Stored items
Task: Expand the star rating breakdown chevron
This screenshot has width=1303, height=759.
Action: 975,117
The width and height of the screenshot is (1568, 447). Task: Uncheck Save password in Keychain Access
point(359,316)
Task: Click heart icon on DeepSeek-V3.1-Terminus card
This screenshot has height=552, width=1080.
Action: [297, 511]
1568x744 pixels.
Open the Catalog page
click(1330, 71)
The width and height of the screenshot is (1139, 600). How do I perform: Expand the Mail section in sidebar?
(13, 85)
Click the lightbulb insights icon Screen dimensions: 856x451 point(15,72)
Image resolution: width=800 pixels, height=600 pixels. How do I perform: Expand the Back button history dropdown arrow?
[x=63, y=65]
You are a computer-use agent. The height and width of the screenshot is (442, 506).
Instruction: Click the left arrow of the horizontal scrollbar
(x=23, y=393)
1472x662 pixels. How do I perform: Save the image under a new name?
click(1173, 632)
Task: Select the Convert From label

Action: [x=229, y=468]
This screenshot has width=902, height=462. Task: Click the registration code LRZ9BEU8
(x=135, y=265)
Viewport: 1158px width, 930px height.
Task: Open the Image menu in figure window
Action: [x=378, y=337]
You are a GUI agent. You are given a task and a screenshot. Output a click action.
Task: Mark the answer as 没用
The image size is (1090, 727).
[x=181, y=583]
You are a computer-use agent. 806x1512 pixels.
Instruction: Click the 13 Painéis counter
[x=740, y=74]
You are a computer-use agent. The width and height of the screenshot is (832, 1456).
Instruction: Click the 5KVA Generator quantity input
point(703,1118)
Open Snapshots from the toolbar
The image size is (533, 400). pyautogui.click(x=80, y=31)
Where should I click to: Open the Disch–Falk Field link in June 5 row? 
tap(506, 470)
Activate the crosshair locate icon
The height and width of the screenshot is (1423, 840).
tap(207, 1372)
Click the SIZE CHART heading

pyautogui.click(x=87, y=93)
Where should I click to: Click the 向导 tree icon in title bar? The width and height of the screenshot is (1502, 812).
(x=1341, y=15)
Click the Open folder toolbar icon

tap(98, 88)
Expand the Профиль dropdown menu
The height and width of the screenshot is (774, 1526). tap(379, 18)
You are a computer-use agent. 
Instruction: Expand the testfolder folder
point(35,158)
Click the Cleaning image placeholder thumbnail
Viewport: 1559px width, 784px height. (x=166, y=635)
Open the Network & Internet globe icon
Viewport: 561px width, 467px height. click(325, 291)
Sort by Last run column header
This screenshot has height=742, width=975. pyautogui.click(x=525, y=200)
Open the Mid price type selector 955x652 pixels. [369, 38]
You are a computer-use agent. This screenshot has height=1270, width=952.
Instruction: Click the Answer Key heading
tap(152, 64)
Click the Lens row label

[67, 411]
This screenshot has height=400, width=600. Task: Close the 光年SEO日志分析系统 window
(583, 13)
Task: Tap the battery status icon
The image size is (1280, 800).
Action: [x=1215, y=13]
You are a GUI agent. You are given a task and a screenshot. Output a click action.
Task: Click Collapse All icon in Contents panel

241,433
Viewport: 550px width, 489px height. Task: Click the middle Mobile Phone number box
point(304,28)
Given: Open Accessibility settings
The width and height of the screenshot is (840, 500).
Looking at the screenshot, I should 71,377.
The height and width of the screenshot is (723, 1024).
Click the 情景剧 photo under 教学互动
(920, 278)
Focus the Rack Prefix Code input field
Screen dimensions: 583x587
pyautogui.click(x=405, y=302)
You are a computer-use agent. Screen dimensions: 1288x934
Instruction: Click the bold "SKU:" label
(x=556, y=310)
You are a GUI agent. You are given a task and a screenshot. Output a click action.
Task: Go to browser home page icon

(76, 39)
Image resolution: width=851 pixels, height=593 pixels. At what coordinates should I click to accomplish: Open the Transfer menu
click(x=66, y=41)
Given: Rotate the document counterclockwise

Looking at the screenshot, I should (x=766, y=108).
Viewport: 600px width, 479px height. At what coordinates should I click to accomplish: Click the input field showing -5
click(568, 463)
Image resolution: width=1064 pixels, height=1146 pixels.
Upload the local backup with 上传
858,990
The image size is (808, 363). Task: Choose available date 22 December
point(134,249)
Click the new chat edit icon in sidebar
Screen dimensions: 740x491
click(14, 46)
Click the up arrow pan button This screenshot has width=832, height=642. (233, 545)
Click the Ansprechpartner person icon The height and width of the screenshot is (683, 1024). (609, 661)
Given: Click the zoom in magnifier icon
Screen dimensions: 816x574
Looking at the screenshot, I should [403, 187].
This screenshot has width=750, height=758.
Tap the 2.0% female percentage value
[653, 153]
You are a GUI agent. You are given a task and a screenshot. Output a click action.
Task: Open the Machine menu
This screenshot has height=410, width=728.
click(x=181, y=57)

YOUR OBJECTIVE :: Please give back, exactly as it stands above, the stretch from the line with "This screenshot has width=750, height=758." through the line with "Task: Open the Machine menu", and no line outside it.

TASK ANSWER ::
This screenshot has width=750, height=758.
Tap the 2.0% female percentage value
[653, 153]
You are a GUI agent. You are given a task and a screenshot. Output a click action.
Task: Open the Machine menu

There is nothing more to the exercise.